俺の仕事が営業であることだけは知っているらしく時々、仕事から帰ると長男が「今日もたくさん売れた?」と聞いてくる。お父さんはそんな猟師とか行商みたいなその日ぐらしの不安定なお仕事の類でアメリカまでやってきたのではないのであるが、息子に「売れたか」「儲かったか」と聞かれる度に、俺は仕事で家族を養っているという当たり前の事実を思い出し、ともすれば惰性になりがちな働くことの意義を今一度見つめなおす。

会社員は、サラリーマンの仕事は特に単調でつまならないものである。ぼくらがそう決め付けているのかもしれないですね。会社員、サラリーマンと一言でくくられている人々、ともするとそれ以外の仕事、例えば農業や自営業やフリーランス、スポーツ選手や芸能人、作家やアーティストのような仕事と比べたときに変化に富まず楽しさややりがいみたいなものとは無縁のような扱いを受けてしまうのも、世の中の大半が会社員、サラリーマンであるゆえだろうか。結局サラリーマンがつまらないと決め付けているのはサラリーマンで僅かに存在するそれ以外に対する過剰な憧れによるものではないか。サラリーマンとそれ以外の両方を知ったものでしか、両方を知ったとしても誰も正解を出せる話ではない。

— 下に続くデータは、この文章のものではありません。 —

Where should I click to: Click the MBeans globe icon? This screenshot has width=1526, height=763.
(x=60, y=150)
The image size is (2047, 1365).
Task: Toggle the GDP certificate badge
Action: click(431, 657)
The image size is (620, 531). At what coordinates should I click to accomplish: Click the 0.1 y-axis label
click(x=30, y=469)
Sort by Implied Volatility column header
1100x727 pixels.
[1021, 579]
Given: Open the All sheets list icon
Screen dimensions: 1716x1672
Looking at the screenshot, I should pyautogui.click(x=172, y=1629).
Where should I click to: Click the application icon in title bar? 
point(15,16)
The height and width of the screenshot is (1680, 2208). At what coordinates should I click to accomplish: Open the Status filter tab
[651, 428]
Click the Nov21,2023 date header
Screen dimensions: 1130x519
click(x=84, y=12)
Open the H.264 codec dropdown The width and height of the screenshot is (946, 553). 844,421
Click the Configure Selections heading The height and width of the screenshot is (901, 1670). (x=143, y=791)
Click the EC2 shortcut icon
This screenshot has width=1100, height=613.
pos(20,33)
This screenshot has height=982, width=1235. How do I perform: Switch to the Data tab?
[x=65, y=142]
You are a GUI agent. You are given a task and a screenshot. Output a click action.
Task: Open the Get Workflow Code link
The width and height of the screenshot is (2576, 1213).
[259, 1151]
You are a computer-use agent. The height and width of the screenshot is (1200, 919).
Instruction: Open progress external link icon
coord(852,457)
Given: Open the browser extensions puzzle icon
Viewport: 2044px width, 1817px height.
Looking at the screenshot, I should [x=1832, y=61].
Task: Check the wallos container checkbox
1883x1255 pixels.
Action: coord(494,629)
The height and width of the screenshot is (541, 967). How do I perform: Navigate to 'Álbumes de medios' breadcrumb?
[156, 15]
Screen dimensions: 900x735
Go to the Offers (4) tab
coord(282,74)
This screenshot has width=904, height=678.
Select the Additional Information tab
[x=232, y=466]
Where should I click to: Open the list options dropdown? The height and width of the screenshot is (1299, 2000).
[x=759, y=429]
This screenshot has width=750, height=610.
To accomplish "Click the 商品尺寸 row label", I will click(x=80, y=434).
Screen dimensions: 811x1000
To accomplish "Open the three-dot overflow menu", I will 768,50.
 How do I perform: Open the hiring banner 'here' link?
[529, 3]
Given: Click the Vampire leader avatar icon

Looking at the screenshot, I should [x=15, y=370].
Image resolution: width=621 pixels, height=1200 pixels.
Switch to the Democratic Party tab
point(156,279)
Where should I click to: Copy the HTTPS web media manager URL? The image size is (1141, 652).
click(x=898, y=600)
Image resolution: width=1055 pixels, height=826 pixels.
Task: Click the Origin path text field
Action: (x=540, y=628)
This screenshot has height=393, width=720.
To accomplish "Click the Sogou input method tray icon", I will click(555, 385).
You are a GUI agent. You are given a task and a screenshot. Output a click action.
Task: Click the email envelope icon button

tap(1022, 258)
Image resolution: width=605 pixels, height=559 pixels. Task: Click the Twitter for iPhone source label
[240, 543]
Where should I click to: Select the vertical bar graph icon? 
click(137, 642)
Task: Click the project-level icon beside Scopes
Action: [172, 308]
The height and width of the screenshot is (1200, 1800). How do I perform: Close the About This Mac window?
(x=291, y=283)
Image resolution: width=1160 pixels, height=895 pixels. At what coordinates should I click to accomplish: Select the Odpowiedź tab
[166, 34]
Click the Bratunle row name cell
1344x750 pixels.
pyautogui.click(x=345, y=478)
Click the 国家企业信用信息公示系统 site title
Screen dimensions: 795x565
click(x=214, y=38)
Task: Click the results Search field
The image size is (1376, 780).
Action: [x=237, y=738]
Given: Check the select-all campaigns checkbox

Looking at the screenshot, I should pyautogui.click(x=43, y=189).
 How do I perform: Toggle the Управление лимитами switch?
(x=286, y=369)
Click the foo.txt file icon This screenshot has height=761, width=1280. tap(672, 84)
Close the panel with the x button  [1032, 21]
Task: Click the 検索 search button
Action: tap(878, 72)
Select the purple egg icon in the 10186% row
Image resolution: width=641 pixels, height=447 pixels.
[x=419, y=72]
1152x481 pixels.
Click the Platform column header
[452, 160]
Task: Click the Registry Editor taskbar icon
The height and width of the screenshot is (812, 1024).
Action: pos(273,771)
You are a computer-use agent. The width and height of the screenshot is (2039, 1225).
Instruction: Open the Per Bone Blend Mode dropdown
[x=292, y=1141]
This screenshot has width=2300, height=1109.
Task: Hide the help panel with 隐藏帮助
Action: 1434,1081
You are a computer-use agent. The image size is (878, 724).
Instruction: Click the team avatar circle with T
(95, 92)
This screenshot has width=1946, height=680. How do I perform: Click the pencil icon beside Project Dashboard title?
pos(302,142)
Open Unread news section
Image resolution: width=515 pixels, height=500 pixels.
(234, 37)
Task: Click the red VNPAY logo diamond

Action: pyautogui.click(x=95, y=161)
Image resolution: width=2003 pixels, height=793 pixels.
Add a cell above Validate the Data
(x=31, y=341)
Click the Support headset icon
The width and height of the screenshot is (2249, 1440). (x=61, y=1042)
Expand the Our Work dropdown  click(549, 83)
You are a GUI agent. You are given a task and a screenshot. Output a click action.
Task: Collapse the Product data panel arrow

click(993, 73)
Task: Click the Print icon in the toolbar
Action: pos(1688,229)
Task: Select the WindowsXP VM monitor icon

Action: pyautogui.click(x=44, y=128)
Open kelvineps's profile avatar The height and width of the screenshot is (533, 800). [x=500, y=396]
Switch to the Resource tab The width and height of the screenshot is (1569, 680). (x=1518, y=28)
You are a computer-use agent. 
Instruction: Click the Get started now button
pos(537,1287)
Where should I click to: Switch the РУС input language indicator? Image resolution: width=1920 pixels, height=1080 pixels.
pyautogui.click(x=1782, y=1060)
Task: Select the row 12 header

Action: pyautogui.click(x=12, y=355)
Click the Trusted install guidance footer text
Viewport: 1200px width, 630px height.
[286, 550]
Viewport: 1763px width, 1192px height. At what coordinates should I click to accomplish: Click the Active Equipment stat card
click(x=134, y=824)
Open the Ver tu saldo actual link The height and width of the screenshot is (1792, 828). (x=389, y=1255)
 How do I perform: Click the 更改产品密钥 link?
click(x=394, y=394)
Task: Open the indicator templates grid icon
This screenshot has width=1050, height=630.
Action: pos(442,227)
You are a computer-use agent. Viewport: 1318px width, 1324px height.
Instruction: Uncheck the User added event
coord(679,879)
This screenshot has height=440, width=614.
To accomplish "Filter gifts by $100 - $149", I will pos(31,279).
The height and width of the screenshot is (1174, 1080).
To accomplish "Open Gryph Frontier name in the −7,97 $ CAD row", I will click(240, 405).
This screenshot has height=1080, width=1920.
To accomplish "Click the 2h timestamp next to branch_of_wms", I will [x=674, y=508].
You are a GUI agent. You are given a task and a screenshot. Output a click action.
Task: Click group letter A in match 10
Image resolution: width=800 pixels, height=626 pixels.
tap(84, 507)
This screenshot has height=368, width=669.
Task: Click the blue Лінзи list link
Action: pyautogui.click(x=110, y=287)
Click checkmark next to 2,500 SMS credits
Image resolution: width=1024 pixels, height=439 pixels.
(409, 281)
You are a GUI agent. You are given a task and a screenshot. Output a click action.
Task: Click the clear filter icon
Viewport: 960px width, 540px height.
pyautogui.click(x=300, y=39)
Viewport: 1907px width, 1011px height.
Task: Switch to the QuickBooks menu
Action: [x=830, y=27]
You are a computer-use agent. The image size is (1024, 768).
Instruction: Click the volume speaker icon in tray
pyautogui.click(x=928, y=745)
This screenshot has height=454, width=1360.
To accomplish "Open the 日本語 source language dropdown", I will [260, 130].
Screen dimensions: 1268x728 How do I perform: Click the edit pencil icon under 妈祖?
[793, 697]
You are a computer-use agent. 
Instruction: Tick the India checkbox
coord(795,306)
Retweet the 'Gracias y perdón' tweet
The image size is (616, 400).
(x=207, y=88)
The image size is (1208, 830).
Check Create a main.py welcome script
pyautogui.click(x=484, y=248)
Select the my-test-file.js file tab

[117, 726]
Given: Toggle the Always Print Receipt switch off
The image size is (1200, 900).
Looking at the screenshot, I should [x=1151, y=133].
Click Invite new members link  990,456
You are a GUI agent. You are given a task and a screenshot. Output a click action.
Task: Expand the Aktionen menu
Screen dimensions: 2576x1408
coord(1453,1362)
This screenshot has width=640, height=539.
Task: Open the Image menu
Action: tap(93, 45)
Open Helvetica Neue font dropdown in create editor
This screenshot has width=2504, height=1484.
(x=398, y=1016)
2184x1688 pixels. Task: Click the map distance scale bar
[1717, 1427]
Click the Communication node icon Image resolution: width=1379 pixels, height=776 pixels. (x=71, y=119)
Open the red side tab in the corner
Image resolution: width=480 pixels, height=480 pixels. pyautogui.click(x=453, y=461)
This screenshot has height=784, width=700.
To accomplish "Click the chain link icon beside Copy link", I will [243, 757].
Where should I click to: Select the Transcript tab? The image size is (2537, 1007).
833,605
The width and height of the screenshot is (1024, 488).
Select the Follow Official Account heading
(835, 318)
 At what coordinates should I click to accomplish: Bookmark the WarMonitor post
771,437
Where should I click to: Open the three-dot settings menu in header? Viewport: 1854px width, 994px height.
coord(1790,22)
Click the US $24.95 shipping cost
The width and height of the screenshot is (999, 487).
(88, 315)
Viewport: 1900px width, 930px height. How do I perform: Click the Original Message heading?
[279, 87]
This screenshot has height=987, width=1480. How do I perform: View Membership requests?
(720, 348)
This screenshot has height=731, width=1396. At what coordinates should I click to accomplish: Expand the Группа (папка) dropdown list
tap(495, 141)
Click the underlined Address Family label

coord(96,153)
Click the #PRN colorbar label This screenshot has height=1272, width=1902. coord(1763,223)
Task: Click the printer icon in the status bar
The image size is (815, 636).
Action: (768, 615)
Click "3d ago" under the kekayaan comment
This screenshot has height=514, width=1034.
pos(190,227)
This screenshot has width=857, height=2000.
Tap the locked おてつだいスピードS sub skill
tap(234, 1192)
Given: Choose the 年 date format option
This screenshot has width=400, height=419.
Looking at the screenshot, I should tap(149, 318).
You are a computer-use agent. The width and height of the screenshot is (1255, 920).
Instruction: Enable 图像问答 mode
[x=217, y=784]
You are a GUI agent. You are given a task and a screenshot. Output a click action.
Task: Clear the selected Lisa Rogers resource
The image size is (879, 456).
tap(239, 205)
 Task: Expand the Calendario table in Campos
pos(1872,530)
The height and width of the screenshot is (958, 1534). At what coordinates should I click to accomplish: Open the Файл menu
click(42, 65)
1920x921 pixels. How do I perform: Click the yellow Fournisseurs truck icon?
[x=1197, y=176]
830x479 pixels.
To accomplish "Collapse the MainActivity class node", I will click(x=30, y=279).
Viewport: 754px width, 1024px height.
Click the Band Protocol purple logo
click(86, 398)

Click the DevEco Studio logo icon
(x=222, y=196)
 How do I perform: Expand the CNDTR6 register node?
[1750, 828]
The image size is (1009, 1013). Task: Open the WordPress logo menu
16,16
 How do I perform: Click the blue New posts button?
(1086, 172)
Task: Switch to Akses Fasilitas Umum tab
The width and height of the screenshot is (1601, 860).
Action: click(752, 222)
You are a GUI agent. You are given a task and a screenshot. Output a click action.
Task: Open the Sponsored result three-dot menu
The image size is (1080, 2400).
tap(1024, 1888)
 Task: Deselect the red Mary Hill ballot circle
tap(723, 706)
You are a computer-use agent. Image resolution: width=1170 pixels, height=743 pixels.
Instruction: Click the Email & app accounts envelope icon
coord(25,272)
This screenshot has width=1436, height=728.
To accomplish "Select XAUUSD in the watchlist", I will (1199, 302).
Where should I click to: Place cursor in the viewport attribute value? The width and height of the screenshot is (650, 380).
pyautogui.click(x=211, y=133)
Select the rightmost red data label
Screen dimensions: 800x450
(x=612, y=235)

サラリーマンという括りの大雑把さを我々が看過し続けているのもどうかと思うが、しかし日々変化に富まない単調な毎日というのは、その実大局的に見たサラリーマンの規則的な生活サイクルのことであってその中身というのはご存知のとおり日々小さなドラマに満ちており、例えば島耕作のようなエリートサラリーマンが主役の華々しい世界、大それた物語でなくても、我々の日々の業務の中には予想だにしないトラブルと、そしてそれを解決していく小さなストーリーが日々転がっている。

大した額でもビッグプロジェクトでもなんでもないほんの数万円の注文書の手配ミスで生じた絶対無理な納期を守るため色んな部門の精鋭に声をかけ、時には上司を欺き、客に嘘をつき、起案だなんだと急き立てられながら上司同士の合意に基づくウルトラCの技を使って何とか間に合わせるような、街で見かけるその辺の冴えないリーマンにも彼らの背後には大なり小なり日々ドラマがある。冒険があり、感動があり、教訓がある。

俺がこちらで出会った日本からの駐在員。会社を代表し、日本を代表して祖国を離れアメリカで孤独に戦うその辺にどこでもいそうなオッサンばかり。英語も出来ないのに派遣され、片言の英語で欧米人相手に熱心にプレゼンをし商談を成功させるそんなオッサンの姿には妙な感動を覚える。我々が普段街で見かけるとてもインターナショナルには見えない普通のリーマンのオッサン。そんな人にも海外で戦うまでのドラマがある。

俺もみんなと一緒で本当はサラリーマンではない何かになりたかったけれども、なりたかったものが今より楽しかったものかは今となってはもはや分からないし、ただそう思うしかないのかもしれないしとにかく今は働く理由があるので日常に僅かなドラマを見出しながら日々やるだけである。